You can glimpse my favorite little boy in all of Peru in both photos. In the right picture, he's clasping his hands waiting to join the applause he knows will come after the song is over (it hasn't even begun yet at this point), and in the left photo, you'll see that he's doing the same thing. He walked around all afternoon waiting for the sound of applause so he could join in.
THE PATH
Leading away from the big village where we had been able to dock the riverboat was a dirt path that curved away from the shore. The greens of the trees and the warm browns of the plain earth caught our attention while the schoolchildren were gathering to serenade their visitors. Our guides handled out balloons, a favorite reward for children all along the waterway. We noticed a little girl wearing knee-length shorts bobbing down the path, away from a small marketplace at the center of the village, carrying her own red balloon and two others for the rest of her family. We snapped a couple of pictures as she walked away. But then the girl realized she was going in the wrong direction -- her family was still down by the market square -- and she turned around, heading resolutely back down the path. We had the picture we thought we'd never see.
WATERFarther along, in the lee of a flooded fishing outpost, we passed three boys in their dugouts. The hollowed-out logs that are charred and cut into dugout canoes are the bicycles and little red wagons of the Amazon, and we saw more dugout canoes piloted by children than by adults. If you were to visit any North American suburb in late spring, you'd see more bicycles ridden by children than by adults, too. The tree in this photo is growing straight up out of the river, which seems crazy if you haven't seen how the Amazon basin fills up in the rainy season. In the wet time, the river is everywhere, flooding so much area that Texas could fit inside without much notice. In the dry time, the waters fall back and expose a real landscape. The waters were higher than usual when we visited in May 1999; there was 55 feet of brown, flowing Amazon between the boys in this photo and the earth.

_Data_
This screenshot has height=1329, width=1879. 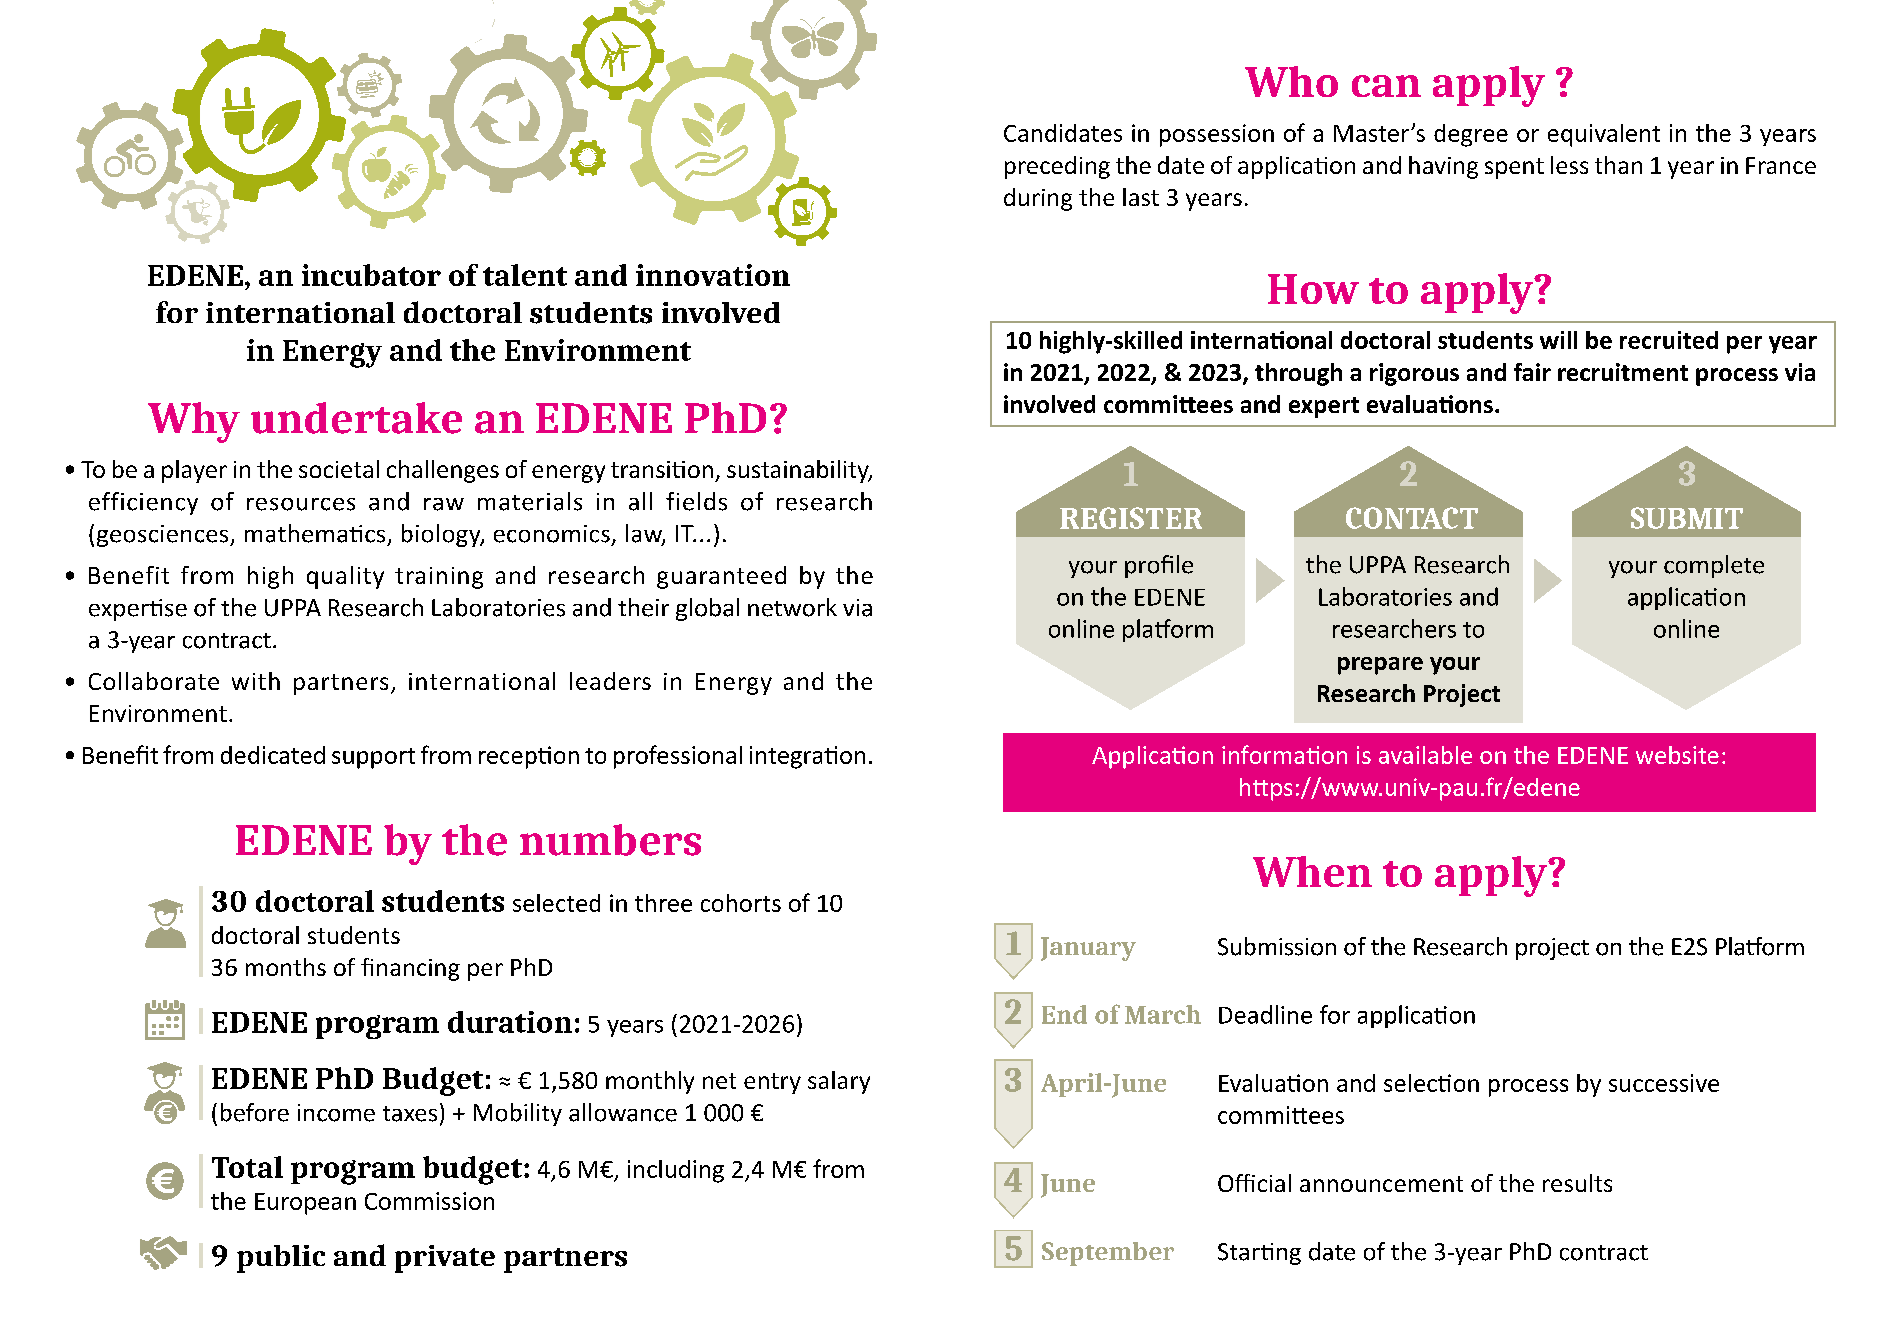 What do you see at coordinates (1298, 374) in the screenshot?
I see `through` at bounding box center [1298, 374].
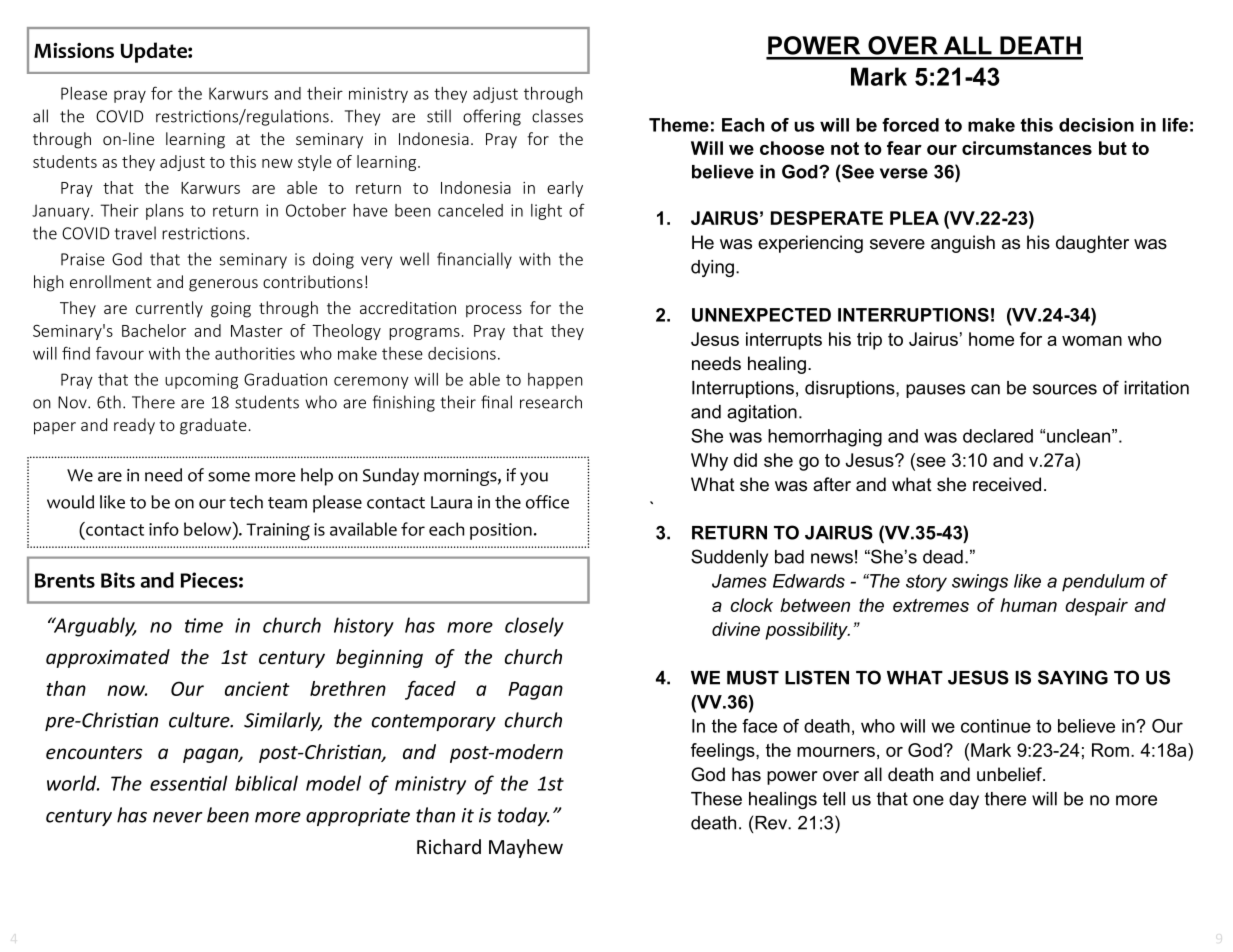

_Required work_
1. According to the Amazon travel passage, how much water lay between the boys in their dugouts and the earth when the visit took place?
2. Decide whether each statement agrees with the Amazon travel passage, answering yes or no and quoting the words of the passage that settle it.
(a) The little girl on the path was carrying three balloons.
(b) The waters were lower than usual during the May 1999 visit.
(c) More dugout canoes were seen piloted by adults than by children.
3. Using the Amazon travel passage, explain why the little girl with the balloons turned around on the path.

_Answers for the tasks_
1. There were 55 feet of brown, flowing Amazon water between them.

2.
(a) Yes: "carrying her own red balloon and two others for the rest of her family."
(b) No: "The waters were higher than usual when we visited in May 1999."
(c) No: "we saw more dugout canoes piloted by children than by adults."

3. She realized she was going in the wrong direction. Her family was still down by the market square, so she headed back down the path toward them.